**Work item**
All of the data is to be printed exactly, though the images must be left off.

**Source records**
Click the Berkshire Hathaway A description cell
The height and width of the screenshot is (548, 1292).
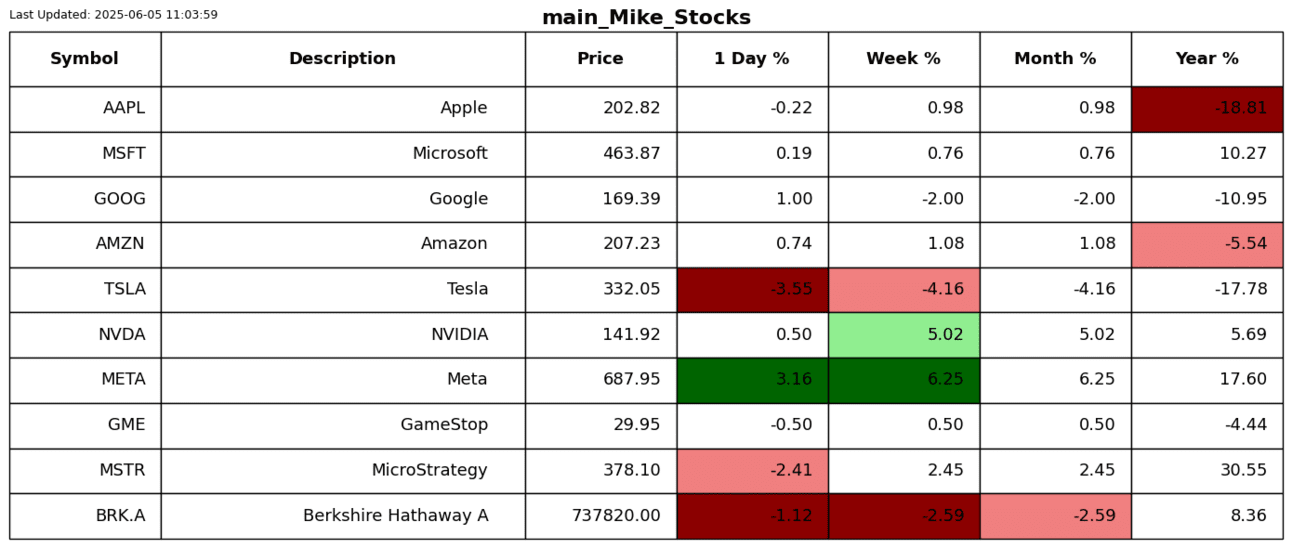(x=342, y=516)
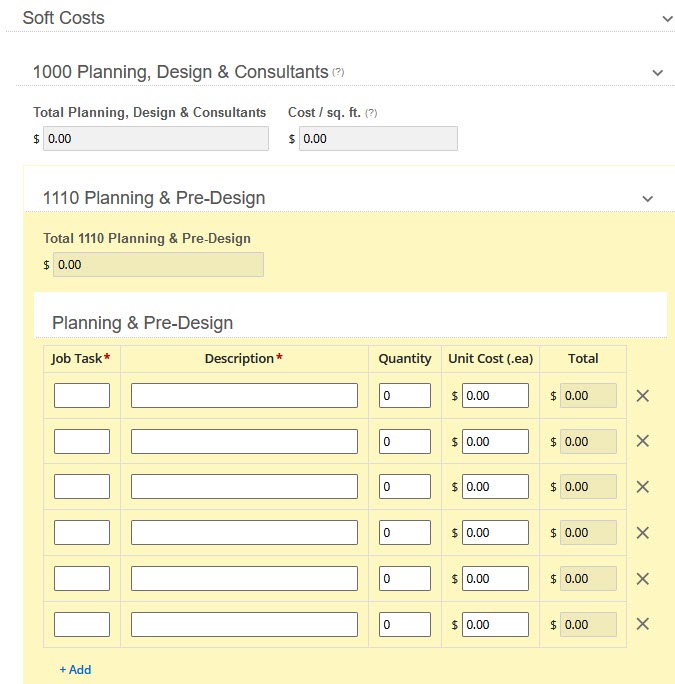The width and height of the screenshot is (675, 684).
Task: Remove the second row using its X icon
Action: click(643, 441)
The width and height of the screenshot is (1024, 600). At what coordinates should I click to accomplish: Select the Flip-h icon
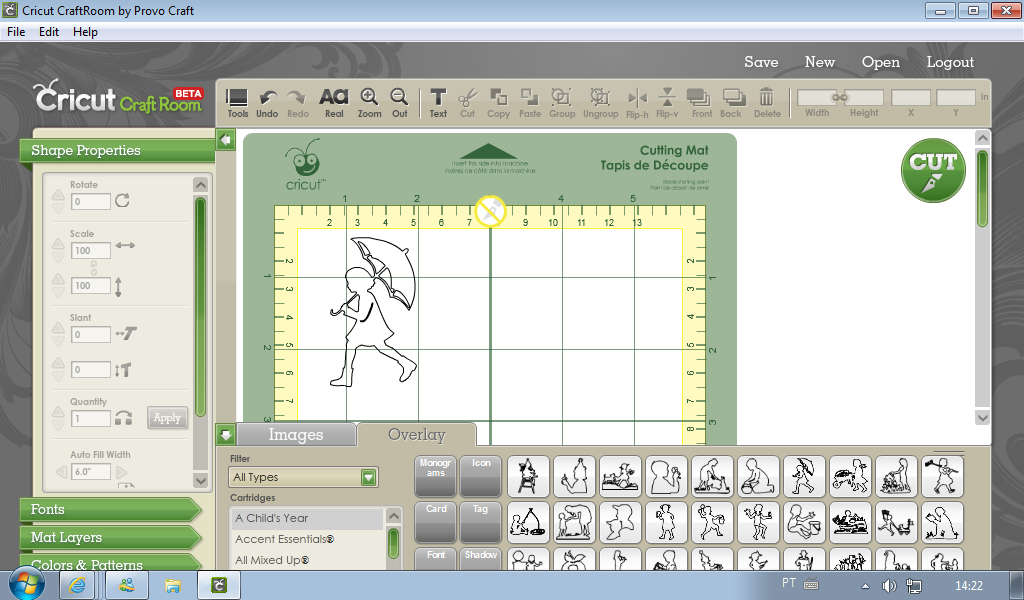coord(637,99)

**Exercise solution**
Click the Berkshire Hathaway A description cell
The height and width of the screenshot is (548, 1292).
(x=342, y=516)
The width and height of the screenshot is (675, 684).
Task: Remove the second row using its X icon
Action: click(643, 441)
The width and height of the screenshot is (1024, 600). At what coordinates should I click to accomplish: Select the Flip-h icon
coord(637,99)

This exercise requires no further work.